AIM OF THE EXERCISE. Take from the material every line containing the string "computer" and copy it.

□ □ □ □ □ □ □

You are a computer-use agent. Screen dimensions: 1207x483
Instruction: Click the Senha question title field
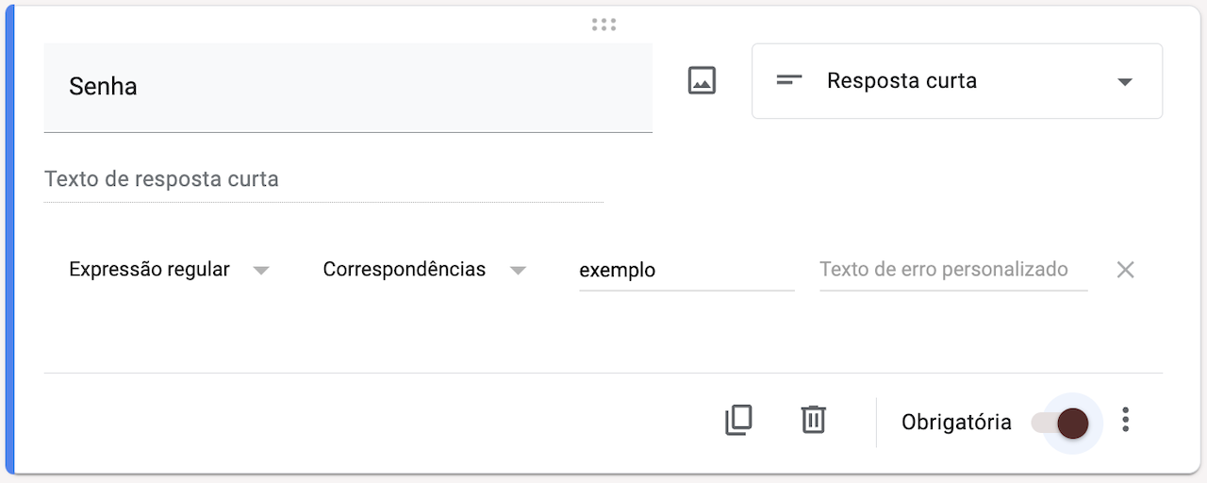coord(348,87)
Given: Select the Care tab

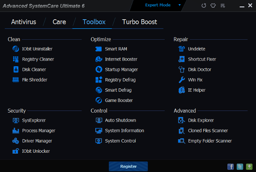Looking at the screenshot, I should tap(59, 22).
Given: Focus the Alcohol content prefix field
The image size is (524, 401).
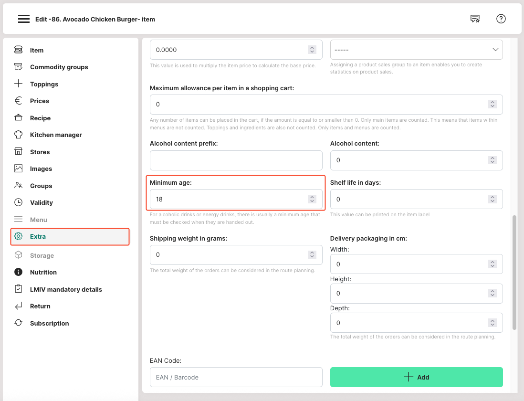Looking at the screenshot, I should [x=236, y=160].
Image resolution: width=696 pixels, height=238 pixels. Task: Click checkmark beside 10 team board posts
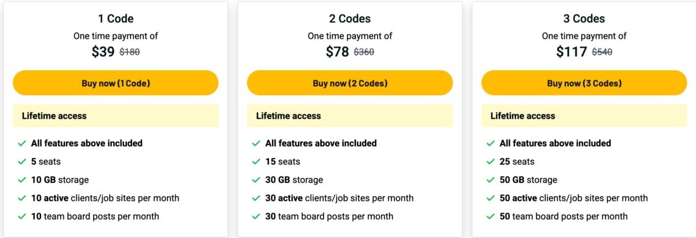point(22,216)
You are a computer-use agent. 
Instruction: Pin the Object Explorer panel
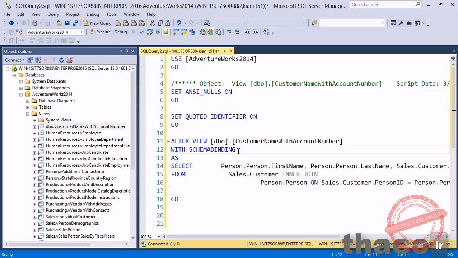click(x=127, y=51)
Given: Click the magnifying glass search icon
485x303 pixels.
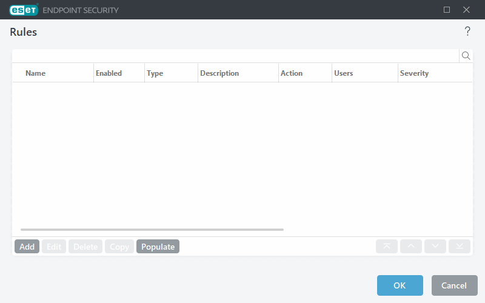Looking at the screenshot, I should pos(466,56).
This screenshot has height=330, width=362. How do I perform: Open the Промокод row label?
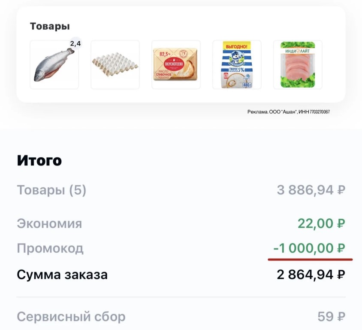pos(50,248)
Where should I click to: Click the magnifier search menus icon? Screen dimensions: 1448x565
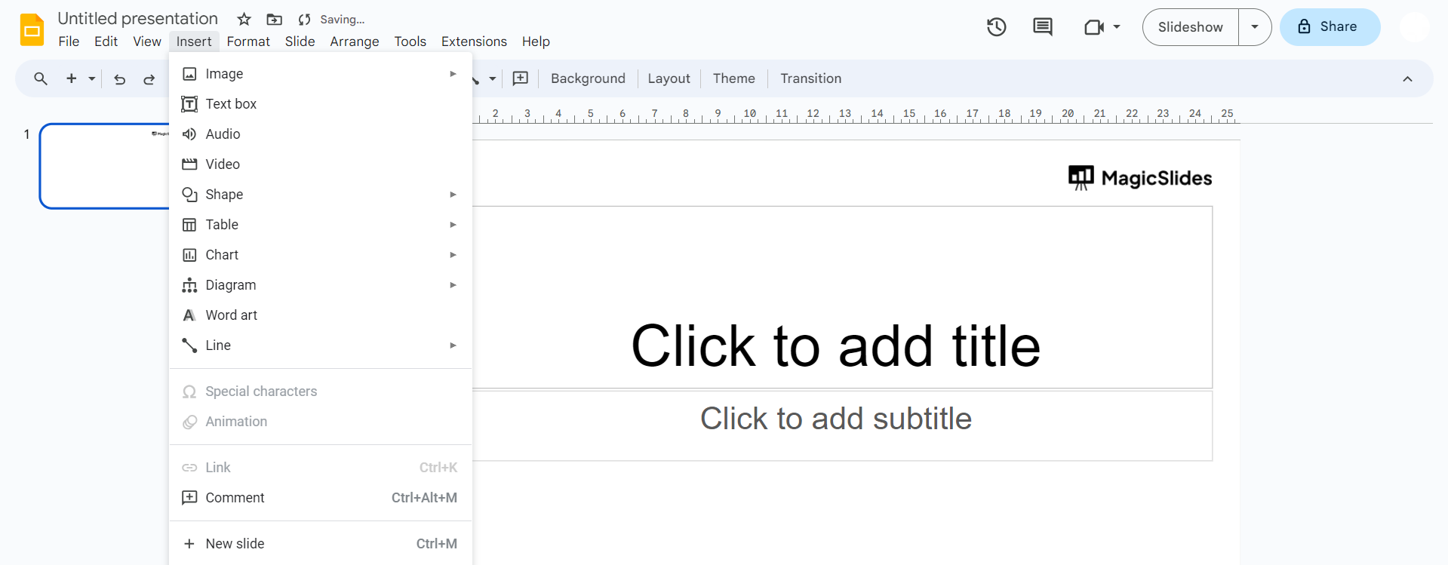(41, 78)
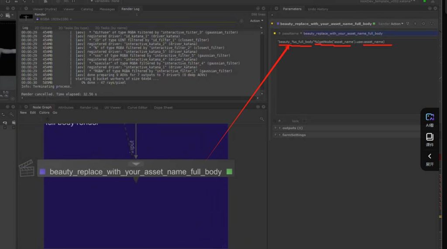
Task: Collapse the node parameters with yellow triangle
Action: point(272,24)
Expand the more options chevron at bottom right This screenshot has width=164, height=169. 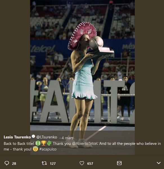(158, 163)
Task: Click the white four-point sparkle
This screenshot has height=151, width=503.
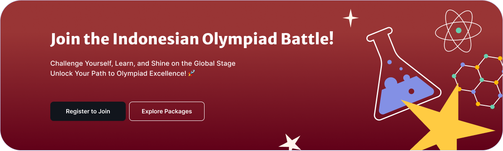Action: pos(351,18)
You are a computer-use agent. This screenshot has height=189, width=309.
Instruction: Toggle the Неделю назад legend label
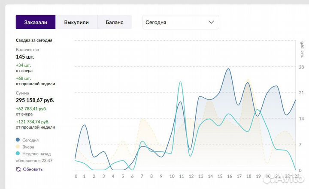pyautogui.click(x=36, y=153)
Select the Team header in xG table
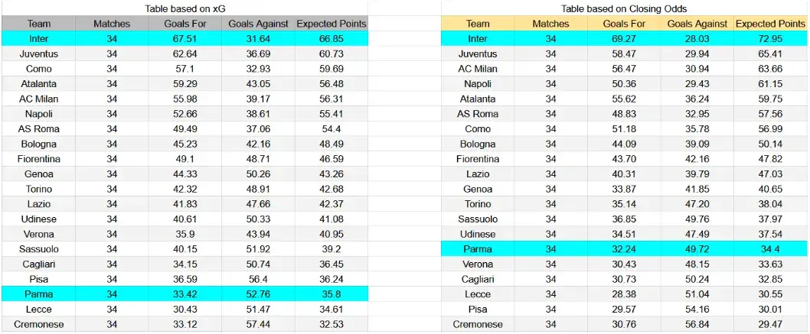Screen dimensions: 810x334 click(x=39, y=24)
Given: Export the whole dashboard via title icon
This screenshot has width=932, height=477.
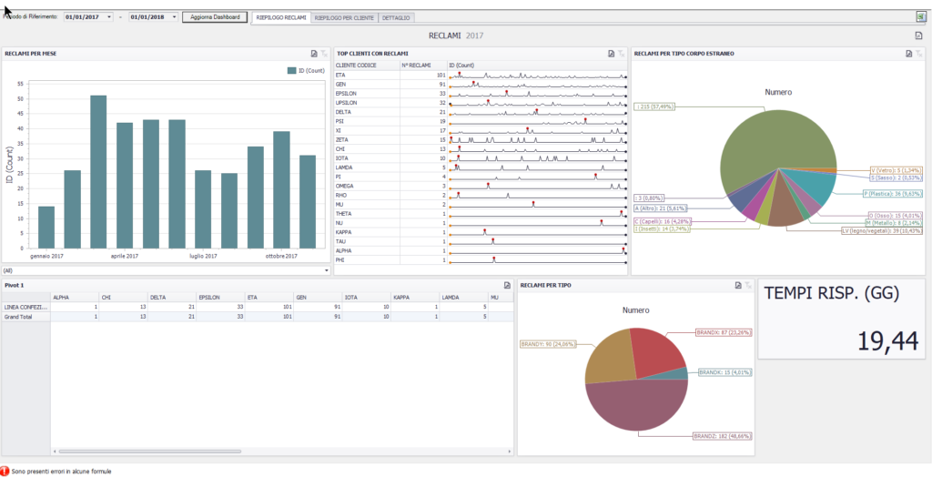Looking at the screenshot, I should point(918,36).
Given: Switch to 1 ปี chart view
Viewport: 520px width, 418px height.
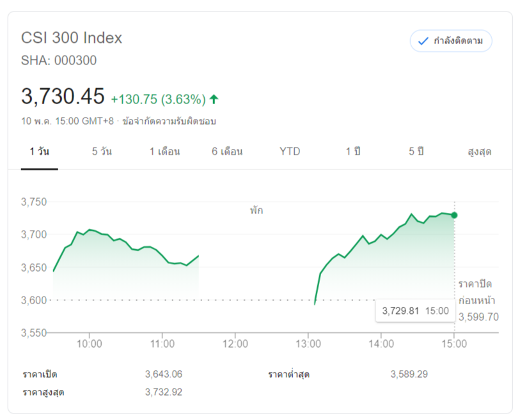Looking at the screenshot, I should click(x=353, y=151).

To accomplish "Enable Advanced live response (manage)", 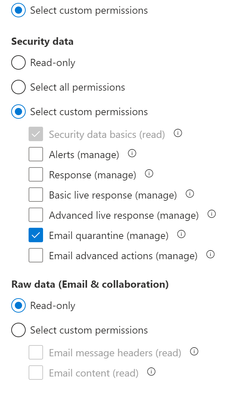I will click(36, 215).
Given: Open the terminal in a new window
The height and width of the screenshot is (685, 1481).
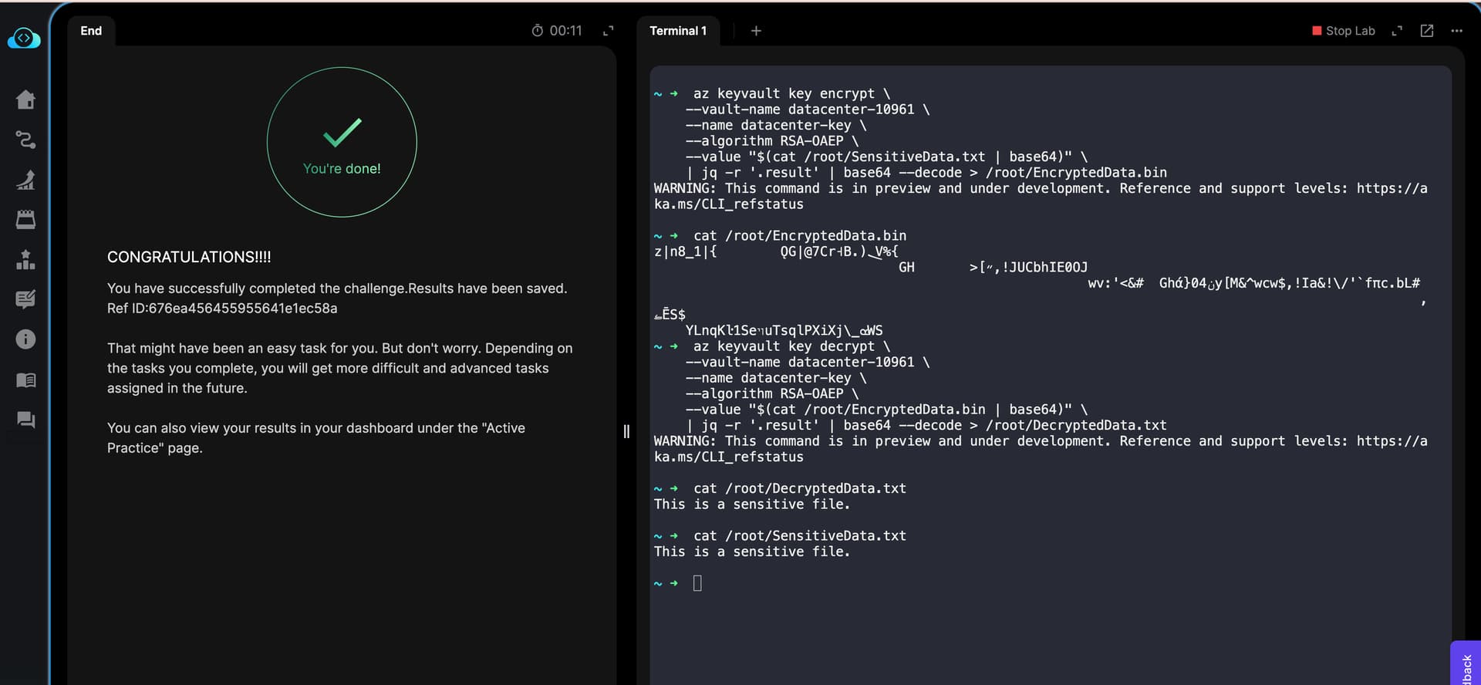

□ □ □ □ □ □ □

SOLUTION FOR THIS TASK.
You are a computer-use agent. Screen dimensions: 1207x483
You are a computer-use agent. 
You are a computer-use agent. This screenshot has height=189, width=309.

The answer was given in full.